Colleen also remembers the Falcons' first match. "They got beaten by I don't know how many goals but they came back into the club rooms after that, and you'd think they had won the premiership. It was sort of like, wow, we have played our first game of footy ... any woman who goes out and plays her first game of footy comes back feeling so empowered."
Sal, who won most consistent player for the Falcons in 1991 and is registrar for the VWFL, says: "The most enjoyable thing about football is the whole day — getting there, playing with your mates, just going out and having fun".
But Sal's mum has a different opinion. "She thinks it's violent", says Sal. "She loves football, but she will not come and watch me play. She is scared I'll get injured."
The Fairfield Falcons have a non-violence clause in their constitution. "If I knock someone over in a game, I will turn around and pick them up. Out on the field we're talking, laughing, but when the ball comes, it's serious. Seems to be more friendly but just as competitive, but doesn't seem to be nasty", says Janelle, vice captain of the Falcons and deputy vice captain of the Victorian state team this year.

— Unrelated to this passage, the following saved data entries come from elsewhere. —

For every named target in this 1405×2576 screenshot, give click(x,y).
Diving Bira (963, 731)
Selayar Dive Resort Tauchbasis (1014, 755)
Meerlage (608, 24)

The Falcons' ground at McDonald Park, Northcote, is a facility for women's soccer and football in winter and women's cricket in summer. The Falcons were luckier than most other women's teams in having a local council that supported women's sports and provided them with facilities. Local governments generally are still not giving women a fair go in sport, and the great bulk of council amenities, such as ovals and stadiums, are almost exclusively for the use of men.
Consequently, women have had to depend on men's good will with the sharing of facilities. This has been very slow coming, and often men perceive women's teams only as a revenue source for them: women's football means more takings at the bar.
As a result, women's football teams have had problems establishing themselves. The Scorpions, which started in 1980 and are the oldest team still going, have had five different grounds and colours.
According to Colleen, a stable ground with good facilities is essential to the development of women's football. Supporters need to know from year to year where the grounds are.
Also the local newspaper needs to know, so it is able to follow the teams. Media coverage is something the women's league is
still struggling to obtain. Only about 2.5% of total sports reporting space is devoted to women's sport, and this figure has not changed over the past 10 years.
Without media coverage, attracting new players to the league is difficult. One of the ways the league hopes to encourage new members is by raising interest in schools.
Last year Sal went to primary schools and spoke to assemblies to let young girls know of the existence of VWFL. At one school, where she did a training and skills session, the girls were asking for her autograph.
The league see passing on skills to younger women as very important.
"I think women have the skills or can learn the skills", says Colleen. "They know about strategy, so they can easily play the game if someone teaches them how to kick and handpass. Then all the other things, which are attributes of other sports, get incorporated into footy, and they can play it just as well, with as much skill and probably more grace than men."